Having been deeply fascinated by Asset Management for a score or more years, and am still working at the blunt edge of the process, I have had to change, adapt, forget much and learn more along the way. So what do practitioners, or the process, gain from a knowledge of when (or why) some obscure government department became notionally interested in the stewardship of infrastructure assets? I would suggest very little. 

Anyone who has been in Asset Management for a period of time will have grown their own unique history based on any number of influences. So what is to be achieved in distilling each individual story into an homogenised, badly-drawn fiction? Experience shows that we even fail to avoid the mistakes of the past, even when we know the history involved. The news, each day, is full of such examples. 

What seems more important is the future, “Where are we now”, and “Where to from here”? Or to put it another way, you need to know where you are now, to know where your going.” 

A compelling set of arguments. 

Opening for the other side was John Hardwick.

Wow!

What a start to the year you go away for a couple of days and a great discussion begins. I can only say that everything i have implemented has come from others.

I have implemented knowing what worked and what didn’t. I have used this to significantly change the way my organisation does Asset Management.

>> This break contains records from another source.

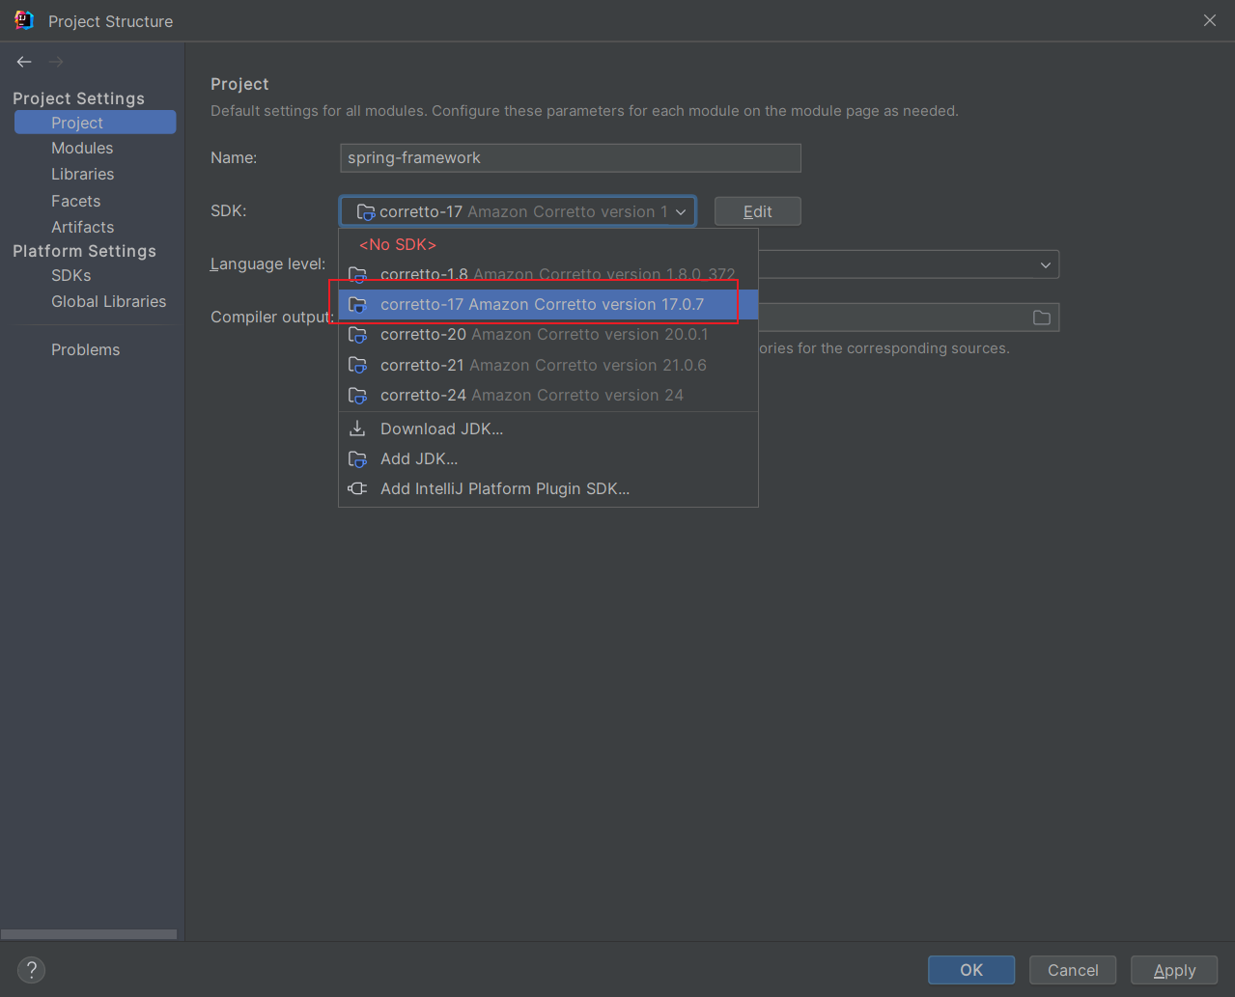Expand the Language level dropdown arrow
The image size is (1235, 997).
[1045, 265]
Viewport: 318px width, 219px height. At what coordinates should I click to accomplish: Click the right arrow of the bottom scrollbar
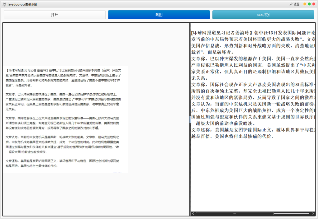point(313,214)
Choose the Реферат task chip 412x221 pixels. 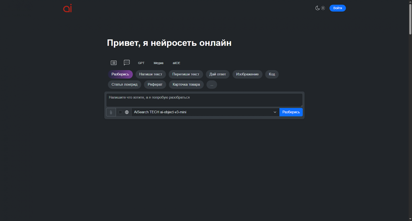point(155,84)
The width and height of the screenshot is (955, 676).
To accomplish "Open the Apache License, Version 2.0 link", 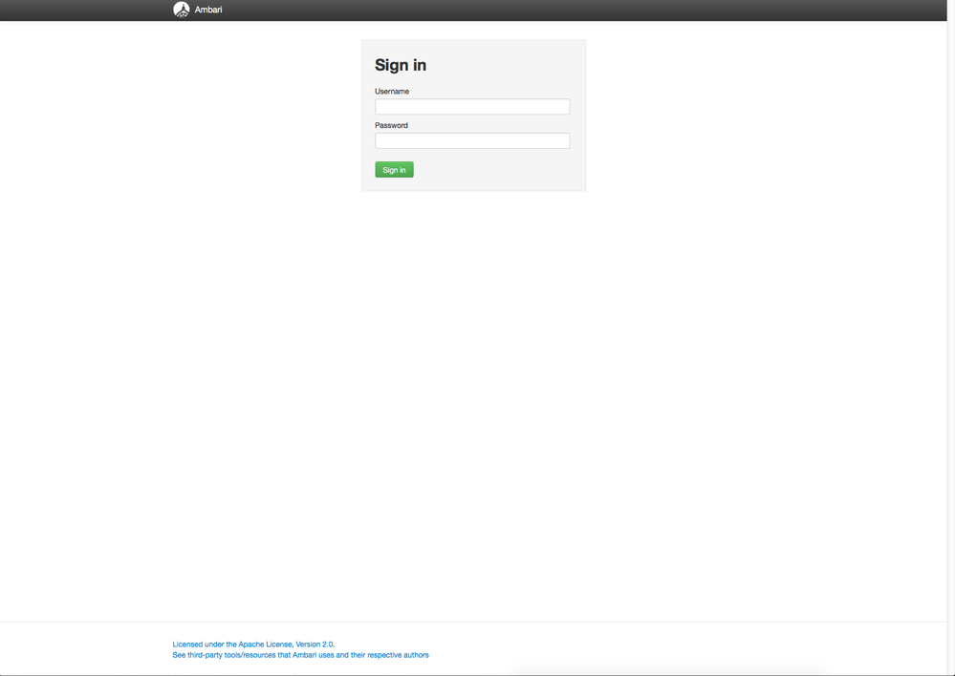I will click(x=253, y=644).
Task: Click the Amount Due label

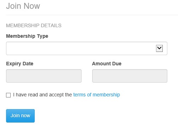Action: [x=107, y=64]
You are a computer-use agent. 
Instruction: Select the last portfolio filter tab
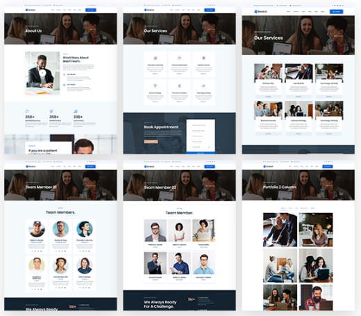(x=312, y=208)
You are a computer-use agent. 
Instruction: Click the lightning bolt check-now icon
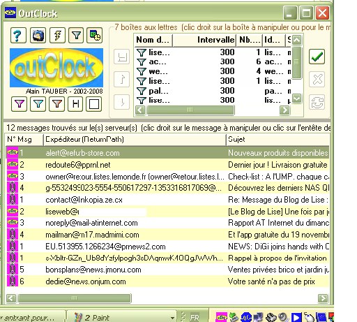point(57,36)
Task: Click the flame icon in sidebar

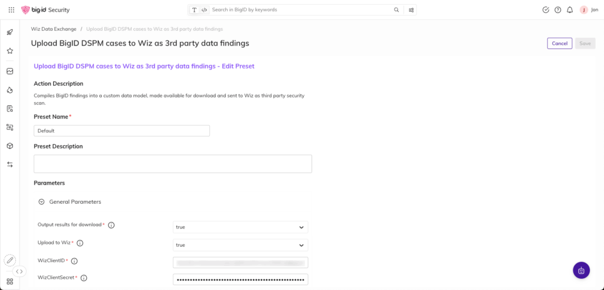Action: [10, 90]
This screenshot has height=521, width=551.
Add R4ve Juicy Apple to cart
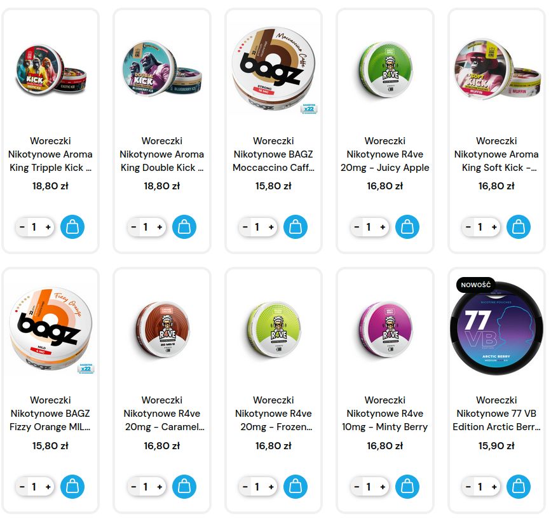(407, 227)
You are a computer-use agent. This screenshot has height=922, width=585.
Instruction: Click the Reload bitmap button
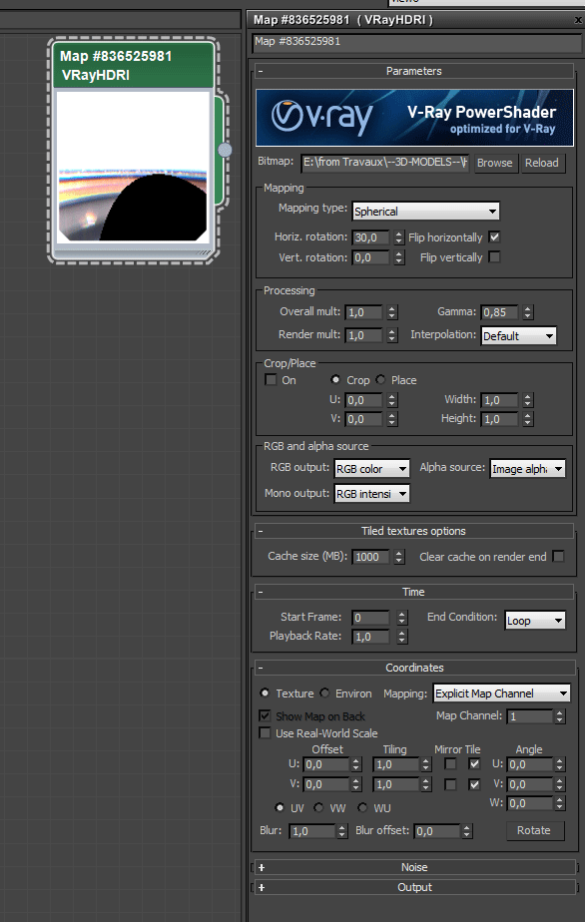541,163
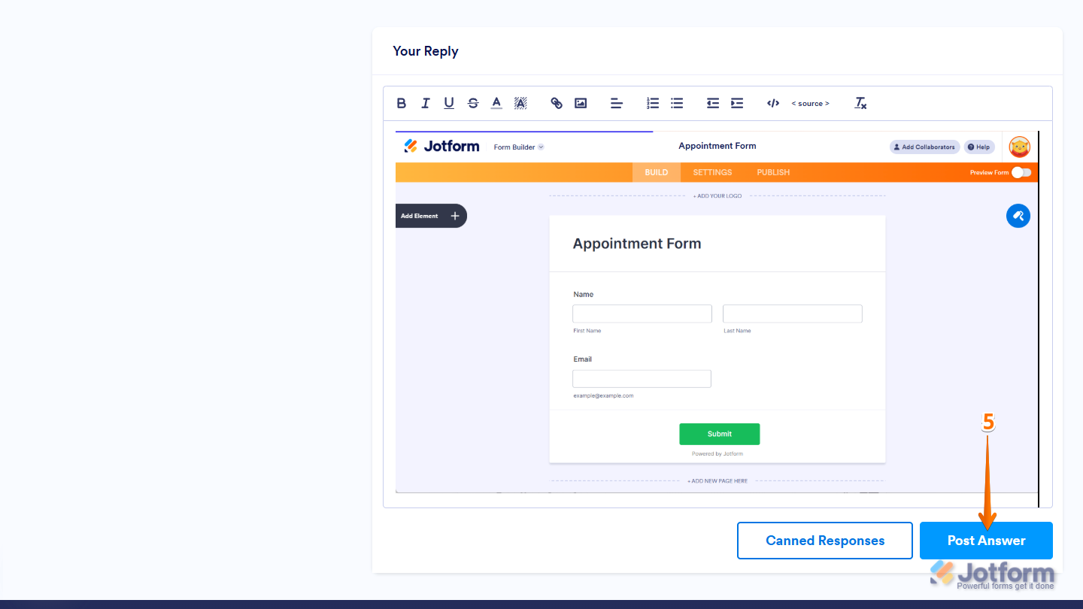Switch to the SETTINGS tab
This screenshot has width=1083, height=609.
pos(711,172)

I am only new in comparison to many of you but it is your collective knowledge i have used.

Also I have used your history and stories that have helped many other companies not make the same mistakes.  I am a strong believer that we learn from our mistakes and not to make them again. 

If this is the case it is critical for new organisations implementing Asset Management to have access to some of the good the bad and the failures.

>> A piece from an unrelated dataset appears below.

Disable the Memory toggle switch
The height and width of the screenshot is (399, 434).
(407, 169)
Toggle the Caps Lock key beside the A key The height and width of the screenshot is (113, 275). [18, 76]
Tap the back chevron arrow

I have given more then 20 organisations access to my staff and myself over the last twelve months to learn from what we have done and the mistakes we made. The best part is I learnt so much in return it has been amazing.

History allows us to tell stories that help others conceptualise their path to hopefully a more successful future. 

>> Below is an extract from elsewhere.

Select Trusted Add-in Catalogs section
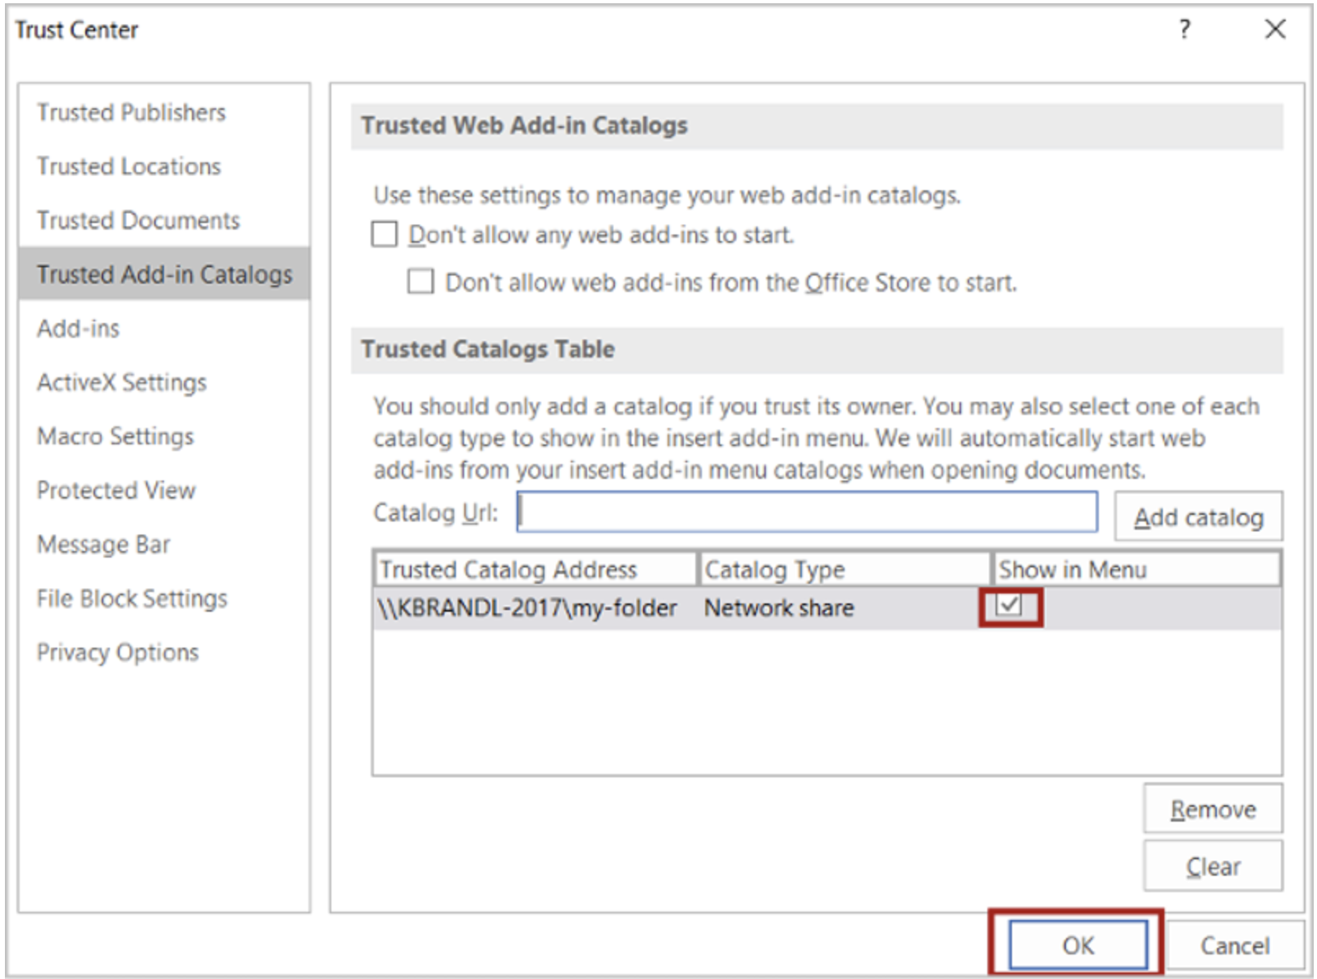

Also a compelling set of arguments. 

What’s your view?

How has your understanding of AM history enabled you to be a better asset manager?

One Thought on “Why Bother with History?

  1. RUTH WALLSGROVE on June 4, 2020 at 10:54 pm said:

    The question is easy to answer: definitely! I can’t imagine how limited I would have been without it. For me, Asset Management is all about continually learning, and not just from my own, current experience – which, let’s face it, is just an isolated snapshot – but from other people’s experiences, and not just their current situations either.

    Despite what some techies I know think, the study of history is not primarily about collecting more data, but the harder process of analysis and interpretation. Why did it happen that way? Could it have been different? What were the key factors, the difference that made the difference? Sounds just like model building to me. I don’t quite know how else you can think about what might happen in future.

    How horribly limited any of us would be if we thought only about the present and from people we know personally. History is about tapping in, not merely to more evidence, but more wisdom – billions of other people over centuries to learn from. And we have more than 30 years of actual practice of AM to benefit from. Anyone really want to argue we shouldn’t? Or, sadly, that none of us are still capable of making the same mistakes people made three decades ago, if we don’t learn?